**Required action**
Check every line of the data below for "above". Copy each one that has it.

**Supplied material**
▬▬▬▬▬▬

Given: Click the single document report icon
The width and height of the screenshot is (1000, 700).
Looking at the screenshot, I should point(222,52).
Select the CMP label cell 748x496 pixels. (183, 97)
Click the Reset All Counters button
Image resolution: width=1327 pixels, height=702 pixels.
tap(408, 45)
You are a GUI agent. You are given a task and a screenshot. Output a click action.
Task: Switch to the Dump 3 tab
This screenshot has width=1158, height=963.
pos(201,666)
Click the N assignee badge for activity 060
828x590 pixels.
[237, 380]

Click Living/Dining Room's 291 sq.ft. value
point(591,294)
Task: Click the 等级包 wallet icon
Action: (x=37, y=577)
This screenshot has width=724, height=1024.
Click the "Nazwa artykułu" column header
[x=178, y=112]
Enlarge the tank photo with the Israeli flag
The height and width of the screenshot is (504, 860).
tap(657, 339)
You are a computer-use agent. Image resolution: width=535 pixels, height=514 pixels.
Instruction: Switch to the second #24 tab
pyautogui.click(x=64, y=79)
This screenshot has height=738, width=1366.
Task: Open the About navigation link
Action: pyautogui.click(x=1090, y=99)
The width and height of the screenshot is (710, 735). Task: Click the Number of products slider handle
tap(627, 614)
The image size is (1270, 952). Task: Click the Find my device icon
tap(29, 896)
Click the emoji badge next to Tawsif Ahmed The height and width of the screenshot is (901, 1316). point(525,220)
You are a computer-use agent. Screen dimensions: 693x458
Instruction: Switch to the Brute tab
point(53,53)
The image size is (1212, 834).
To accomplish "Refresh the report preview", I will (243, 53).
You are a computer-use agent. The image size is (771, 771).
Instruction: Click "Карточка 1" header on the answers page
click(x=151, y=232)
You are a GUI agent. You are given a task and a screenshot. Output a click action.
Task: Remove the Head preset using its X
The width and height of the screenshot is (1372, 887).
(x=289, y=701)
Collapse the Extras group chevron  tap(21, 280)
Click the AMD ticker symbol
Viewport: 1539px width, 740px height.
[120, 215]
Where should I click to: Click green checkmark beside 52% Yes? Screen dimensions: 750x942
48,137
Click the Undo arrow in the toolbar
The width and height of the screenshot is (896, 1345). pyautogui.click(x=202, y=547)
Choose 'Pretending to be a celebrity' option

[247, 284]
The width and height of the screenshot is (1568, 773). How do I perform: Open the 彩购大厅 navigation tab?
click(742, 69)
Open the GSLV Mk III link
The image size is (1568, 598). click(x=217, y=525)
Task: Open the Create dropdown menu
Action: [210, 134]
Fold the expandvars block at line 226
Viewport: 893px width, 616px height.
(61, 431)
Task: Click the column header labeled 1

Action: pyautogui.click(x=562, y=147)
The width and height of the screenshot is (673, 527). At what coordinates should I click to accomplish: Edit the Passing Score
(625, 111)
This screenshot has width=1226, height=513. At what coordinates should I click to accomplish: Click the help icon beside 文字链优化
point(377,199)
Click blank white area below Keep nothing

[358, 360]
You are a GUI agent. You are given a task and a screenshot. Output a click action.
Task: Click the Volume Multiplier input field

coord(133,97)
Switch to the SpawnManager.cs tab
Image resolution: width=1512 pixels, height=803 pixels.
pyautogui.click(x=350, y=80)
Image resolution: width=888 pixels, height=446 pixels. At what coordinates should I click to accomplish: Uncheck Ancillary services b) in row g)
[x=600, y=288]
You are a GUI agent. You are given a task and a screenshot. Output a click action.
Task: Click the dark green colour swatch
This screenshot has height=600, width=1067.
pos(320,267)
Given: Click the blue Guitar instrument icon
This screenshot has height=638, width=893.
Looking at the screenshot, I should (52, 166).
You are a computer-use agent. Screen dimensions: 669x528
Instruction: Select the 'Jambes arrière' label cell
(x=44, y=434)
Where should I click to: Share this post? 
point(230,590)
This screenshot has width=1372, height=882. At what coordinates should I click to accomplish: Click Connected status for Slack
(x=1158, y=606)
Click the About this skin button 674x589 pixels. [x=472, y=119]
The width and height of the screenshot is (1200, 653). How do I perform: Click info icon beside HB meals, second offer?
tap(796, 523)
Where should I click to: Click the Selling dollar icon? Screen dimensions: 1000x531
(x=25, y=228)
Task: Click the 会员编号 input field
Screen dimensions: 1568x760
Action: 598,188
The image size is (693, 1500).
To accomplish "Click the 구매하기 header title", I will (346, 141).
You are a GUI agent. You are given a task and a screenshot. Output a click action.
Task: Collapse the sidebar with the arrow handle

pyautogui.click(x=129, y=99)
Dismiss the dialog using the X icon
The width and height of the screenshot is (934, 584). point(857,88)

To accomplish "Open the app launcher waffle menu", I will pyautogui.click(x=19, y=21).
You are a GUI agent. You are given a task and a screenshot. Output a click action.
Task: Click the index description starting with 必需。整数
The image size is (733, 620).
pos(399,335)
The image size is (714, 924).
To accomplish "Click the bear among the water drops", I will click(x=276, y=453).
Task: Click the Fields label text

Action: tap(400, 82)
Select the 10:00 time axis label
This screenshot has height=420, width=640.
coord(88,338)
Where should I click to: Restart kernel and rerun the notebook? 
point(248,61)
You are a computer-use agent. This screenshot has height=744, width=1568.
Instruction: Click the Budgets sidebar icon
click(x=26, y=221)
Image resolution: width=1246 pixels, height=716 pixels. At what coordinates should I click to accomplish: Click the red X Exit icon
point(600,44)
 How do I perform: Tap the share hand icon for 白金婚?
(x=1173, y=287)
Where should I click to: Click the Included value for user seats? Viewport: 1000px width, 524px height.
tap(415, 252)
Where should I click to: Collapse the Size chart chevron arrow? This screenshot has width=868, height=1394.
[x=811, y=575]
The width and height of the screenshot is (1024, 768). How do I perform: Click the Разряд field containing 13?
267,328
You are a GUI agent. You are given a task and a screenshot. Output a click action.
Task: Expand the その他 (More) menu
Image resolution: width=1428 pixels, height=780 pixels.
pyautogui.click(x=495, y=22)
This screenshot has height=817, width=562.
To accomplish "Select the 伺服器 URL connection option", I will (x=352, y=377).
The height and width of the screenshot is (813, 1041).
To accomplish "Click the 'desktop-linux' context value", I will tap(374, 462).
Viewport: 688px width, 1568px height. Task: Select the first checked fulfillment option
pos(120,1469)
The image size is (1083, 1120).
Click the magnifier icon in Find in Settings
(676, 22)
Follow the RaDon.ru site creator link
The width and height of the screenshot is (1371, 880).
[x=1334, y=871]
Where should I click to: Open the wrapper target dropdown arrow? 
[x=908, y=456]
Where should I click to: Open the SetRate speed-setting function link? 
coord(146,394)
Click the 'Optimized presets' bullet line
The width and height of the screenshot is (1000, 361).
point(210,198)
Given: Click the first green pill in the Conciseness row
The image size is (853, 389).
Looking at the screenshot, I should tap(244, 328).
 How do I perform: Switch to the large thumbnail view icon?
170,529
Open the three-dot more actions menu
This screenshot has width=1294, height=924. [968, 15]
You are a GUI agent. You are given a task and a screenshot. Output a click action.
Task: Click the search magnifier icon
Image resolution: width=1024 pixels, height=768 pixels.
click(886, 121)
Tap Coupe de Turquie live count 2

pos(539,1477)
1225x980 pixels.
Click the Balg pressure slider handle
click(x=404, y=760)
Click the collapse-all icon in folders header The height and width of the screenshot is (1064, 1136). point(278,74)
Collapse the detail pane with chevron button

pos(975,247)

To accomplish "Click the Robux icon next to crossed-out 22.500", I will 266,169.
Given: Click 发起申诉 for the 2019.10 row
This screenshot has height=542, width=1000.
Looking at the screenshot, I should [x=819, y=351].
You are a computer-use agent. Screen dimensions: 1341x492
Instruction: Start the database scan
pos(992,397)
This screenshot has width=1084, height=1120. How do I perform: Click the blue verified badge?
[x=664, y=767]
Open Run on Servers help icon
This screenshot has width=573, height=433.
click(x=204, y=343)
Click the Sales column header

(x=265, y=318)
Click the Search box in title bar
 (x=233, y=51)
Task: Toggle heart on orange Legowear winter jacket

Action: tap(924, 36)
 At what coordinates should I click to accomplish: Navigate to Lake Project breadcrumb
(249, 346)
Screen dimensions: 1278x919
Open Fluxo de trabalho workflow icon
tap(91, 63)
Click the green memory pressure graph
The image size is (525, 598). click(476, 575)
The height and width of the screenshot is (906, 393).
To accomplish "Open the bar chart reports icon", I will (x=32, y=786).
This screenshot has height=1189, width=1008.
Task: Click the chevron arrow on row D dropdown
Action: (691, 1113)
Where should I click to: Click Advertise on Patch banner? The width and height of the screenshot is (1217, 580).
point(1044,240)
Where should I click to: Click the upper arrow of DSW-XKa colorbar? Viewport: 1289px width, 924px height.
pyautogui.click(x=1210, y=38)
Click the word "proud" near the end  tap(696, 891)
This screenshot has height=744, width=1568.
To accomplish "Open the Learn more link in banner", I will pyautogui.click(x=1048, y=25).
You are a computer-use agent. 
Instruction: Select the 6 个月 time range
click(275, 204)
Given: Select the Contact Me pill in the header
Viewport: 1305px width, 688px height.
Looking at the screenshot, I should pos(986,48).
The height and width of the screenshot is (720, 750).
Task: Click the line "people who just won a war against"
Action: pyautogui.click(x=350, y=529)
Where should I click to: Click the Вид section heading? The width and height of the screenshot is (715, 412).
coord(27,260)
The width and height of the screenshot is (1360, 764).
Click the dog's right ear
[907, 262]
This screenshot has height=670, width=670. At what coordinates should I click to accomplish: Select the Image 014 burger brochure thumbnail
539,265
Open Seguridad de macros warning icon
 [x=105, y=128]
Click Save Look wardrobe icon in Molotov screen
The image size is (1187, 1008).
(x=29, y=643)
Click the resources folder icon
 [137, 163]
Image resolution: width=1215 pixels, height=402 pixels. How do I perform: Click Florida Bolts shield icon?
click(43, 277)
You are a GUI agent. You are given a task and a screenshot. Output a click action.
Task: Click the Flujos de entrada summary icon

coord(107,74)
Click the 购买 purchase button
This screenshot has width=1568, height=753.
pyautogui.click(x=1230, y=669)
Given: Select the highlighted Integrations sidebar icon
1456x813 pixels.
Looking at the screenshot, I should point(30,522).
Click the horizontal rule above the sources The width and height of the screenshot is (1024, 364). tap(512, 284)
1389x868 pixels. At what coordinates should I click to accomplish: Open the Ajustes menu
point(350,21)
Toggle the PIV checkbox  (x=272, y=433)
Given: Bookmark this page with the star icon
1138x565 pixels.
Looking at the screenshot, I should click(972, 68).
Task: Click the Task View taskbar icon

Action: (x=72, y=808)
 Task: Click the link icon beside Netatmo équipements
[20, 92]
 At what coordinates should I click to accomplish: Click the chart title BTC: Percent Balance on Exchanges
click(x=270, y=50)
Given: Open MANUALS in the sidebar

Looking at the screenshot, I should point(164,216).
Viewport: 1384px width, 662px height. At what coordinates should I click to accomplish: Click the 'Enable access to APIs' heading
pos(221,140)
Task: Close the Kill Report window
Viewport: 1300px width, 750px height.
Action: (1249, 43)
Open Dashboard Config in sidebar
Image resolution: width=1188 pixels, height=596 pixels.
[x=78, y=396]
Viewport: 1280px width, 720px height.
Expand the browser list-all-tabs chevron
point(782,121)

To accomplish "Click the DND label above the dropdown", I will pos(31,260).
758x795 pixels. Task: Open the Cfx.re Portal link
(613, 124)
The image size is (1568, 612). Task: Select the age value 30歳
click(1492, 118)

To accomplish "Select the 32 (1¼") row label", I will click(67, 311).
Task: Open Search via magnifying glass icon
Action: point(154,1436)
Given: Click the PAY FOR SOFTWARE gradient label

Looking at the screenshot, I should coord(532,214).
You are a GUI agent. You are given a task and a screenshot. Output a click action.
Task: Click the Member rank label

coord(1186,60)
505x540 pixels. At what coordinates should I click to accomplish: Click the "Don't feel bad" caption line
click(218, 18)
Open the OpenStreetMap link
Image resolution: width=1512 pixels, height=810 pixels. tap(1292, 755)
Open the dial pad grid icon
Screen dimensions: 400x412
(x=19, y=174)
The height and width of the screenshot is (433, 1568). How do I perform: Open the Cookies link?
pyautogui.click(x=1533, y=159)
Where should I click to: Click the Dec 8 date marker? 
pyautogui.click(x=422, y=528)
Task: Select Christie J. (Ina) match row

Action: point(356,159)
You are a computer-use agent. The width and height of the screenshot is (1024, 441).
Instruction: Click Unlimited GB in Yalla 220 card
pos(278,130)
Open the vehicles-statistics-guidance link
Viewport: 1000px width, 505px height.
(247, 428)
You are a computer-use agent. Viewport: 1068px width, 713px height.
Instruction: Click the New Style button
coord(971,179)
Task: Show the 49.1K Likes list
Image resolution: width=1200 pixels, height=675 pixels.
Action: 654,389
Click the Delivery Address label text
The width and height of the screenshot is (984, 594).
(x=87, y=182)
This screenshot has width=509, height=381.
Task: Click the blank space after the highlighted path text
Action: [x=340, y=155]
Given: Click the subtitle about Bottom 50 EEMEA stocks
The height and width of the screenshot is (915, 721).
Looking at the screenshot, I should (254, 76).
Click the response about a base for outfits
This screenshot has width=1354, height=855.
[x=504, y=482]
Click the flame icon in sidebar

▬▬▬▬▬▬

**Problem solution**
Click the horizontal rule above the sources The width and height of the screenshot is (1024, 364). tap(512, 284)
To accomplish "Click the DND label above the dropdown", I will pos(31,260).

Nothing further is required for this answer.